The members of the Bloc Quebecois, the official opposition, will be present at each of these hearings to listen to people's concerns.
At first sight, $125 million to refurbish all the ports concerned seems insufficient to us. Sometimes, what is needed is an analogy with what is happening in other areas. This morning, I read in the newspaper about a group of five small regional airports in Quebec that have decided to make representations to the federal government. The representatives say that they would be interested in taking over management of these airports, but that they are in unsatisfactory shape at the moment. For a year, or 18 months now, I believe, we have been seeing, if we look at specific cases, that people are realizing that if an adjustment is not made, it is not as interesting for local authorities to take over the administration of what the federal government leaves behind.
I will give another small example. I personally wonder. Take the Toronto airport, You will tell me it is not the same thing, but it still has a bearing on the ports. The Conservative government had decided to privatize Pearson, but the Liberal government wanted to prevent privatization. Why? Because there was more in it for them that way. It makes me wonder. When something brings in money, the government wants to hang on to it to fill its own coffers, but when it is a losing proposition, and when the government itself has contributed to the deterioration of the infrastructures, it wants to hand it over to the local authorities.
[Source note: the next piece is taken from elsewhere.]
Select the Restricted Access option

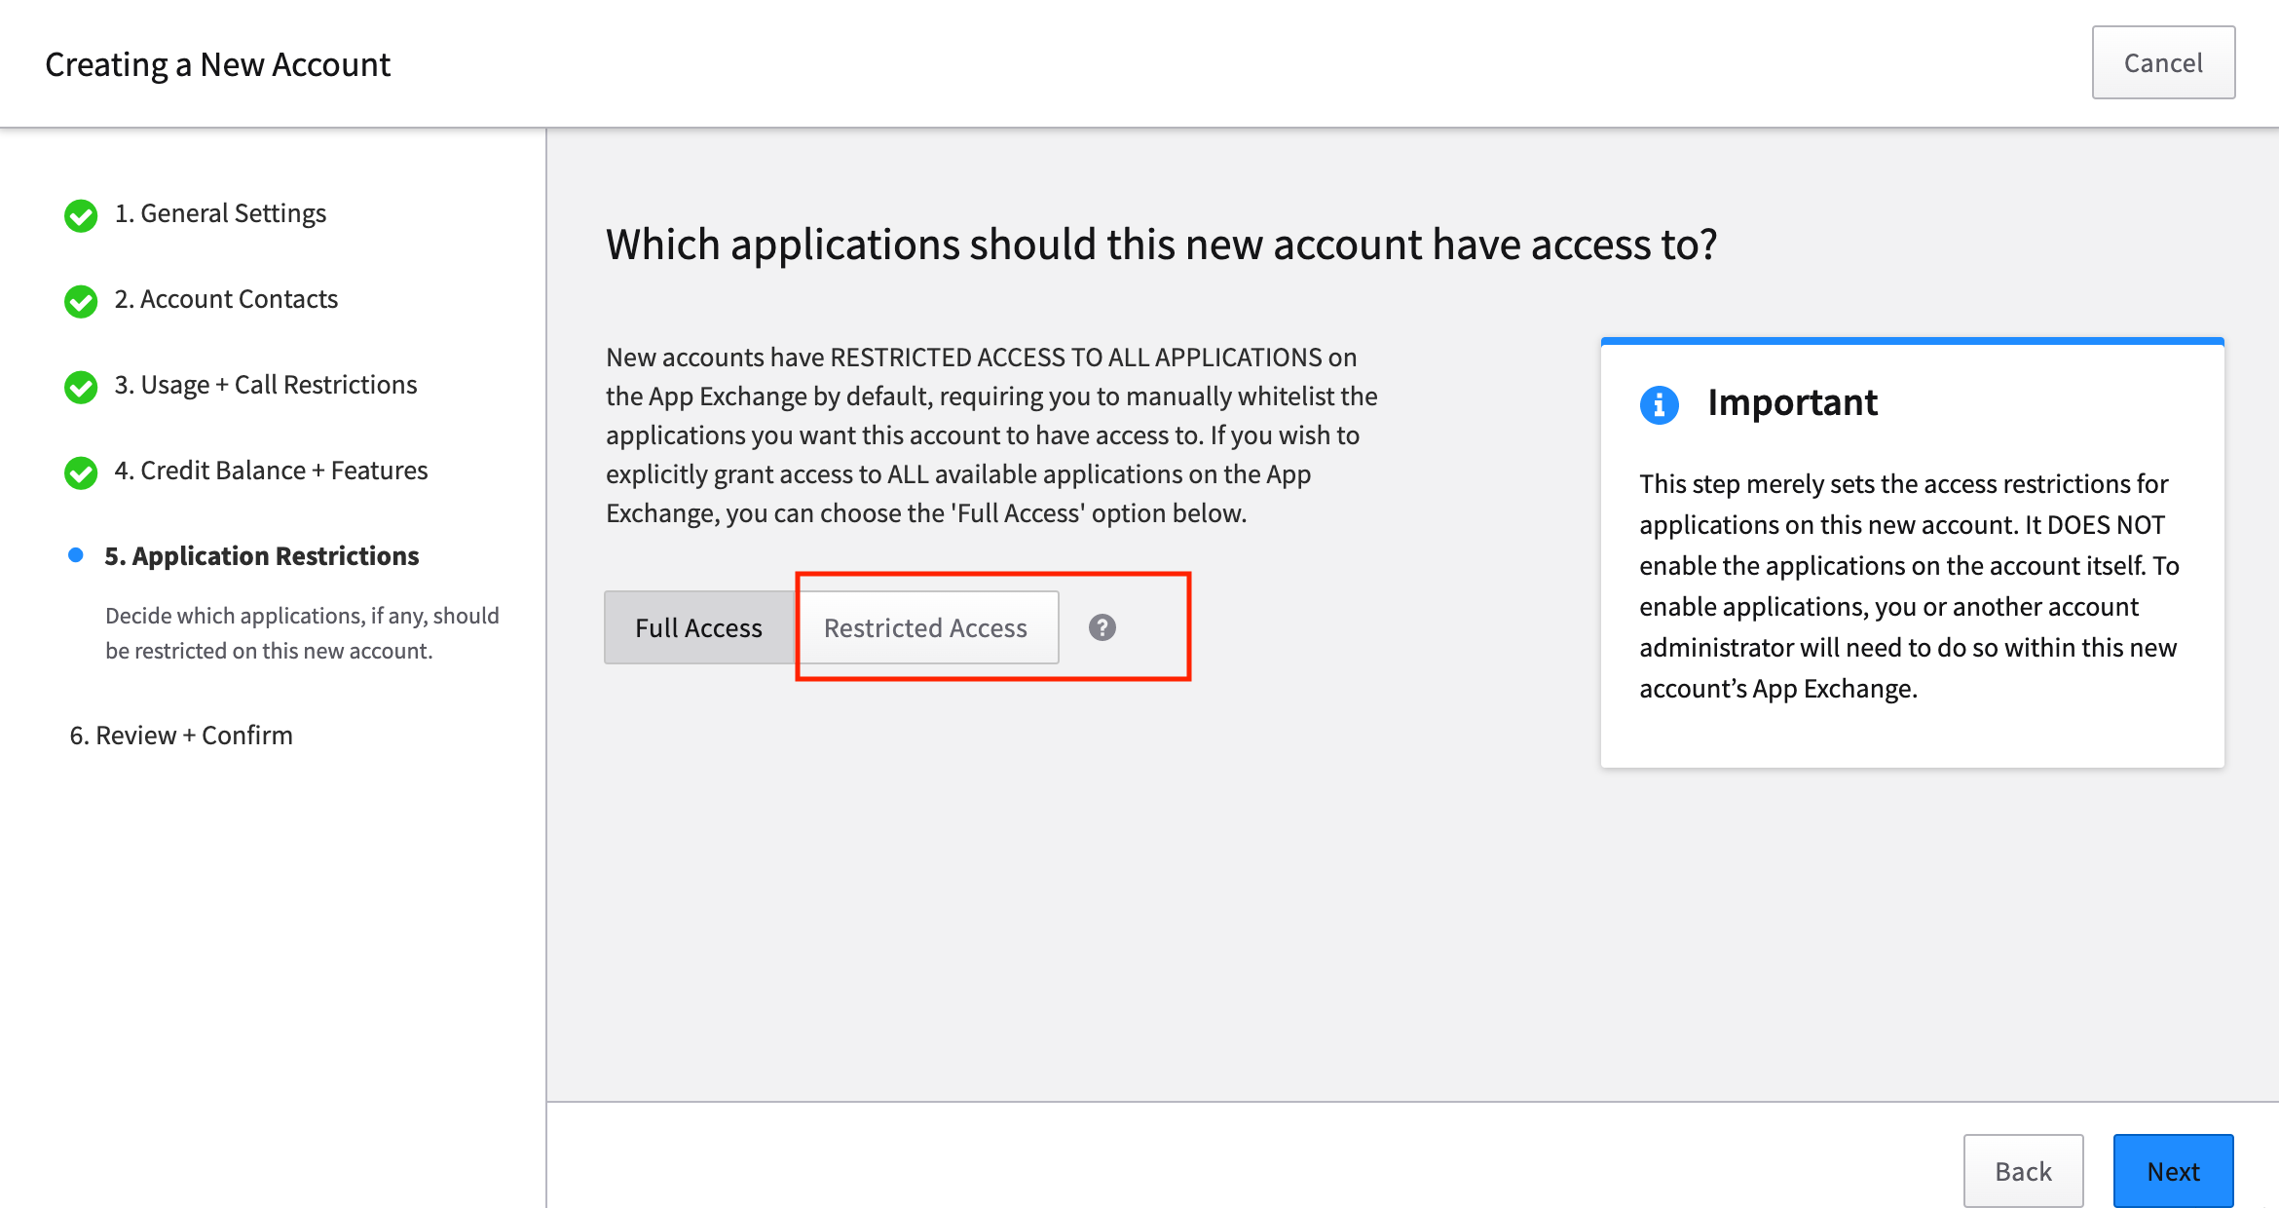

At first sight, this strikes me as a real contradiction. So during these hearings on the ports, people will have a chance to express their concerns. I think that these hearings will provide an opportunity for them to do so.
The only thing I see is that the time limit seems very short. In the human resources development committee I have seen that people have not had enough time to prepare a brief because of the time limits. The democratic process, though generally very good, is not always followed as it should be, because people have not been given the necessary time to prepare. At any rate, we shall see what happens.
This the reason for the Bloc Quebecois' serious reservations, despite our support of the principle.
There is also the matter of pilotage. I have had a lot of representations from people about the St. Lawrence, where I understand it will be implemented in 1998. The St. Lawrence pilots have expressed their concerns to me. They are not sure it is a good thing to move the St. Lawrence pilot administration to Ottawa. In this instance, centralization does not seem attractive at first glance.
Finally, as for privatization and increased commercialization of the St. Lawrence Seaway, I would be in agreement with that. Yet I would point out that, as the member for Lévis, I would certainly like to see this new legislation take into consideration the fact that
vessels plying the St. Lawrence Seaway in future will have to be built with a narrower seaway in mind. We are well aware that it is not all that easy to navigate through all kinds of submerged barriers. As well, environmental protection regulations would be necessary.
If all of this were done, the situation of the workers at MIL Davie, whom I represent here, would also be improved.